Would you repeat each line below exactly, without the pictures?

### Supplied data
———

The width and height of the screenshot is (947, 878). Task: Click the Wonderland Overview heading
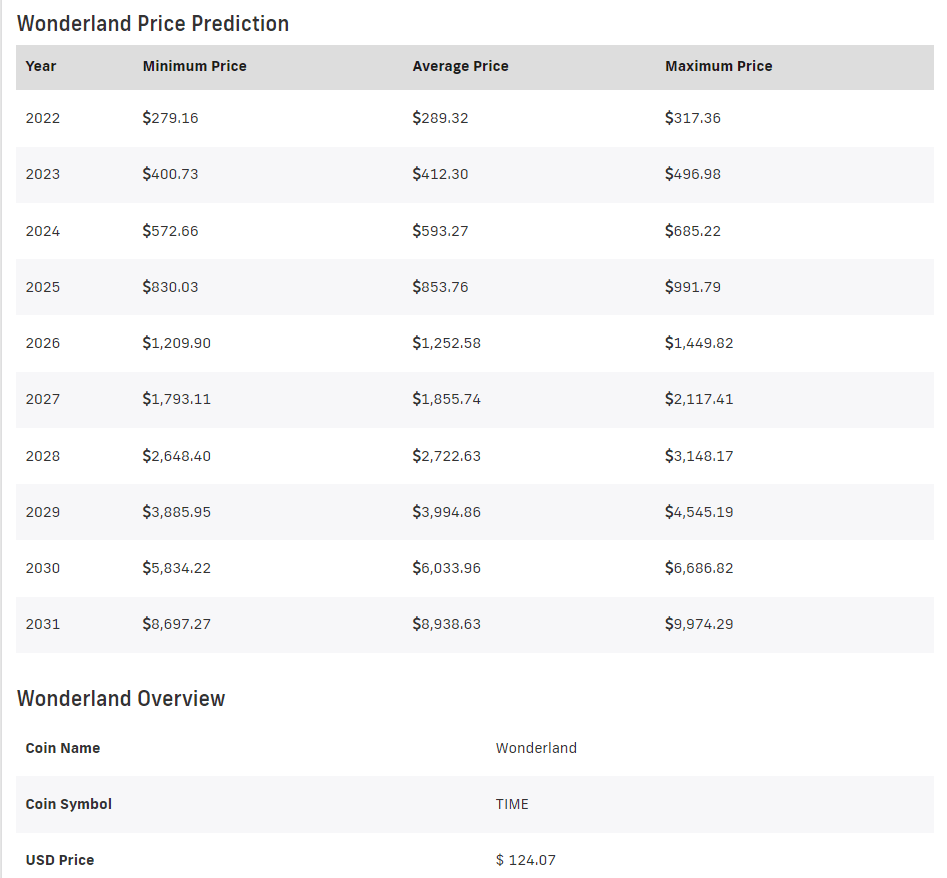pos(121,698)
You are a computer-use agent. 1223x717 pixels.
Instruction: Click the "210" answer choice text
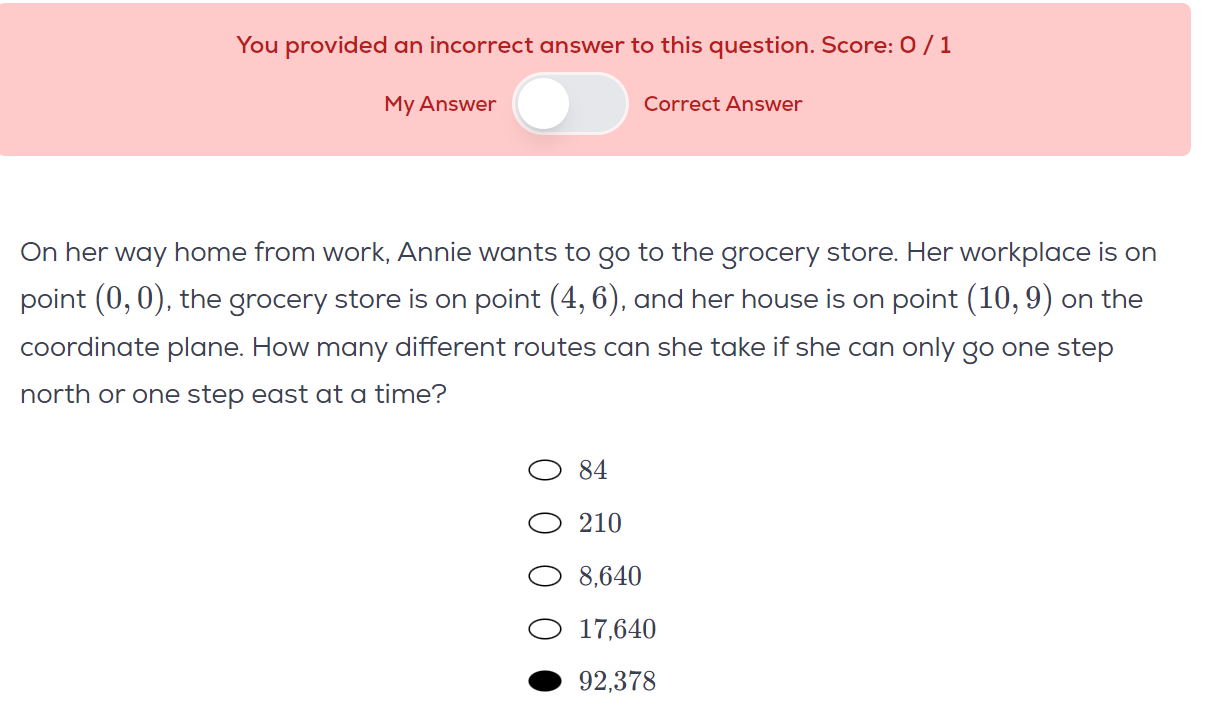coord(600,523)
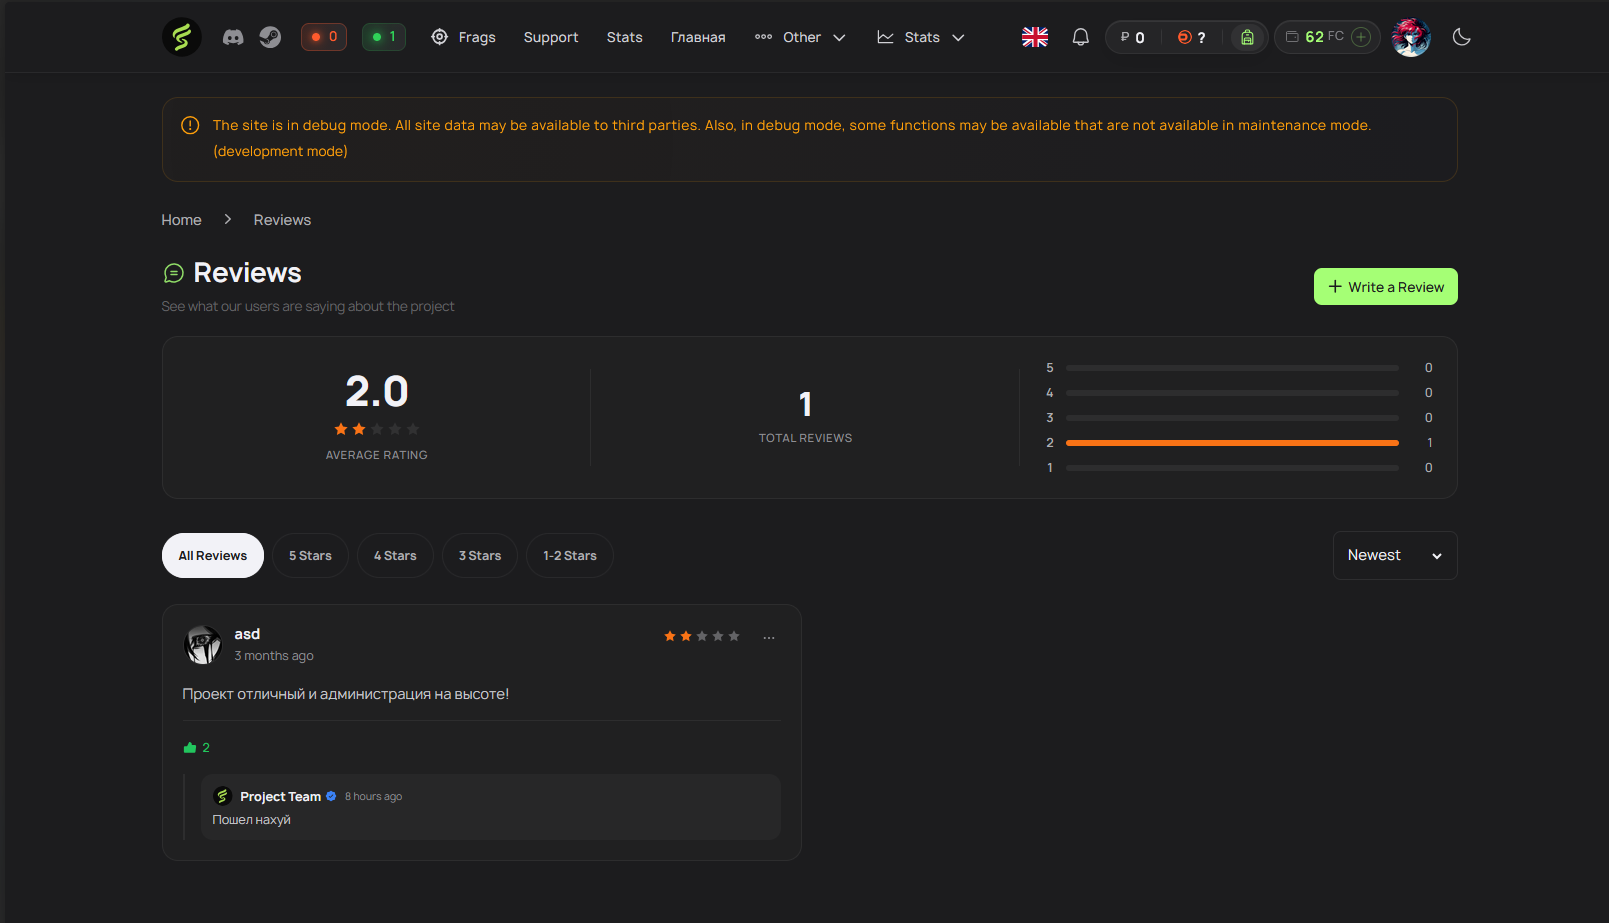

———

### Exercise response
The width and height of the screenshot is (947, 878). Task: Click the Wonderland Overview heading
pos(121,698)
You are a computer-use agent. 1223x717 pixels.
Instruction: Click the "210" answer choice text
coord(600,523)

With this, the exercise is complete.